MP não abriu inquérito sobre denúncia de possível compra superfaturada de ambulâncias no governo Brandão
Suspeitas contra o governo do Maranhão foram apresentadas ao 4º Promotor de Justiça do Patrimônio Público e da Probidade Administrativa, que arquivou a denúncia.
Até o momento, permanece sem explicação a decisão do Ministério Público do Maranhão (MPMA) de não instaurar sequer um inquérito para apurar a denúncia de possível compra superfaturada de ambulâncias pelo governo do Estado. A representação foi enviada de forma sigilosa à Ouvidoria Geral do órgão, segundo informações obtidas com exclusividade pelo G7.

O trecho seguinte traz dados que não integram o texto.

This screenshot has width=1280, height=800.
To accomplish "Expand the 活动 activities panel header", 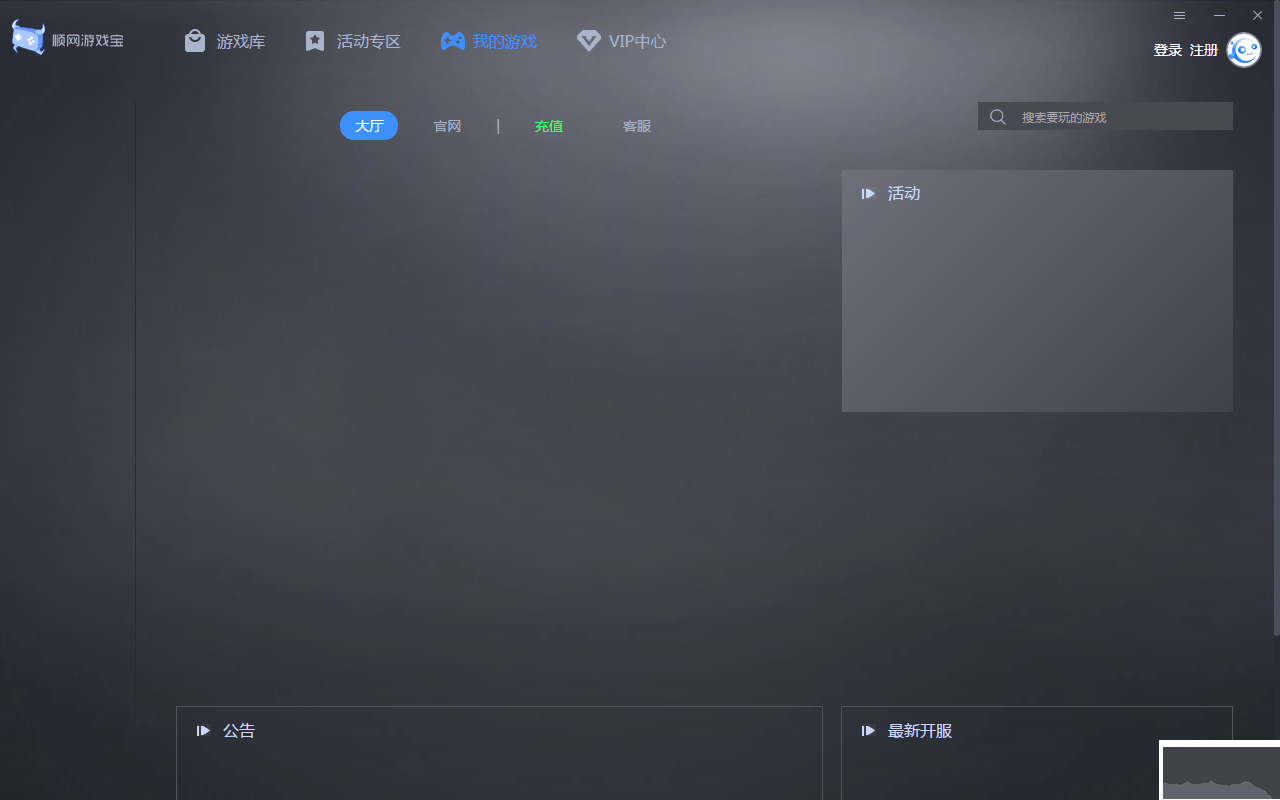I will click(903, 193).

A manifestação anônima relatava supostas irregularidades em um procedimento de dispensa de licitação que resultou na contratação da empresa CKS Comércio de Veículos LTDA (CNPJ 30.330.883/0001-69) para fornecer 200 ambulâncias a municípios maranhenses. O prejuízo estimado chegaria a mais de R$ 23 milhões.

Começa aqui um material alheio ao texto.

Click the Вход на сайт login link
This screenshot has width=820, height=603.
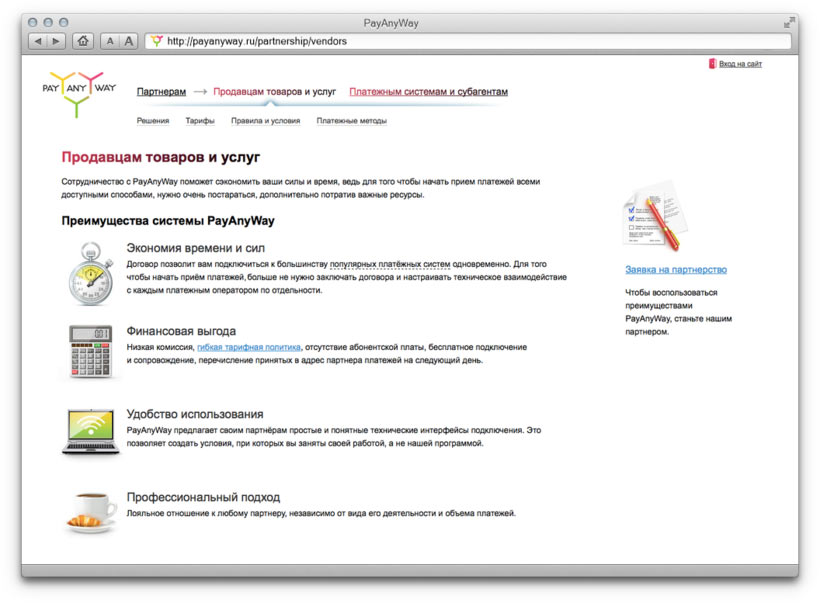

Após receber o relato, a Ouvidoria encaminhou o caso à 37ª Promotoria de Justiça Especializada do Termo Judiciário de São Luís (4º Promotor de Justiça do Patrimônio Público e da Probidade Administrativa), sob o Protocolo SIMP nº 005967-509/2025.
O Ministério Público, no entanto, concluiu que a denúncia era “genérica” e “desprovida de elementos concretos” que justificassem a adoção de medidas investigativas. A decisão também apontou que, por se tratar de manifestação anônima, não seria possível intimar o autor para complementar as informações, o que teria inviabilizado o prosseguimento do procedimento (Decisão nº 10002/2025 – 37ªPJESPSLS4PPP).
O G7 teve acesso aos documentos que apontam indícios de superfaturamento. Conforme revelado anteriormente, cada ambulância custaria, em média, R$ 322 mil, mas foi adquirida por R$ 439 mil a unidade — uma diferença de R$ 117 mil por veículo. Ao todo, a compra somou R$ 87,8 milhões, segundo os registros oficiais.

Nossa equipe levou menos de uma hora para localizar o contrato e comparar os preços praticados no mercado, constatando a discrepância. Ou seja, o Ministério Público não identificou o que a reportagem verificou rapidamente.
Por isso, o G7 decidiu disponibilizar os arquivos para que o MPMA, de ofício, cumpra seu papel de fiscal da lei e atue como a sociedade espera.